Top of Source text
While running is a sport many people can enjoy, pounding the pavement every day can take a toll on your body. However, you can learn to run better, faster, and become a stronger overall runner by following simple best practices. Keep reading to explore our top tips for becoming the best runner you can be.
One of the most straightforward ways any athlete has learned to run better is to be consistent–but it can also be one of the most challenging principles. Even though it’s common knowledge that becoming a better athlete means running regularly, some days we are just feeling off, tired or don’t have the motivation to get out the door.
However, there are easy ways to improve consistency. If you’re not feeling it that day, put on your running shoes and commit to running one mile. It doesn’t even have to be a fast mile. More often than not, you’ll be glad you did once you get moving and happily log as many miles as you planned.
Another way to improve consistency is to make your training runs a habit. Try to run at the same time each day. For example, getting your run in first thing in the morning is a great way to start your day feeling fresh and focused. Running after school or work is also an excellent way to decompress after a long day–especially if you spend a lot of time sitting in front of a computer.
Finally, consider joining a running club or finding a training buddy. It goes a long way in helping you stay accountable and motivated!
It’s one thing to run consistently, but if you want to learn how to run better, you need to have a game plan. Create a running schedule and stick to it as much as possible.
Bottom of Source text
Top of Data provided
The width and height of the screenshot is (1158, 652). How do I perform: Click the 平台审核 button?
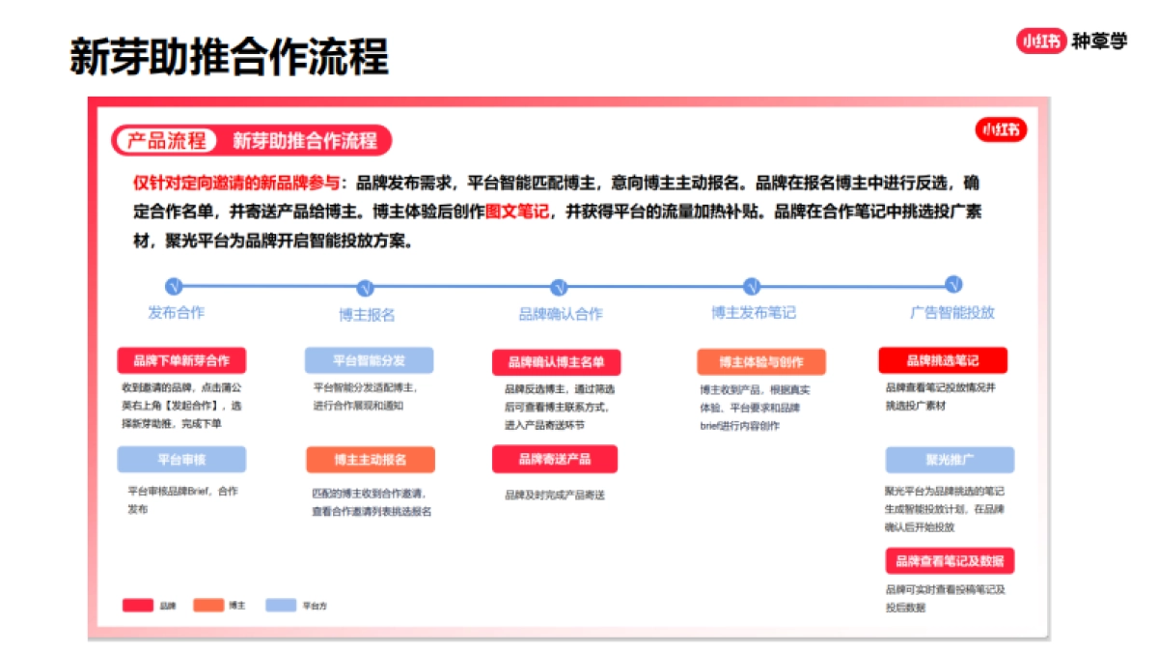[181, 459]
Bottom of Data provided
Top of Data provided
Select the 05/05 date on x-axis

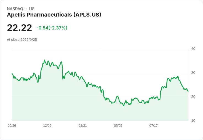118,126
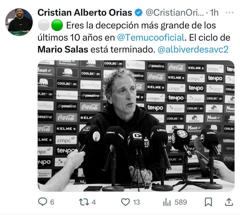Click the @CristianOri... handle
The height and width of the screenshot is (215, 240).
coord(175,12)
Bottom of Data provided
_Apply what you read_:
1 > In the running tips article, translate this sentence into Spanish: "Try to run at the same time each day."
2 > Decide whether each statement agrees with the running tips article. Answer yes or no and quote the deciding words. (a) The mile you commit to on a low-motivation day needs to be a fast one. (b) Joining a running club is suggested as a way to stay accountable. (c) The article recommends running at a different time each day.
3 > According to the running tips article, how far should you commit to running on a day when you're not feeling it?

_Expected responses_:
1 > Intenta correr a la misma hora todos los días.

2 >
(a) No: "It doesn’t even have to be a fast mile."
(b) Yes: "consider joining a running club or finding a training buddy. It goes a long way in helping you stay accountable and motivated!"
(c) No: "Try to run at the same time each day."

3 > One mile.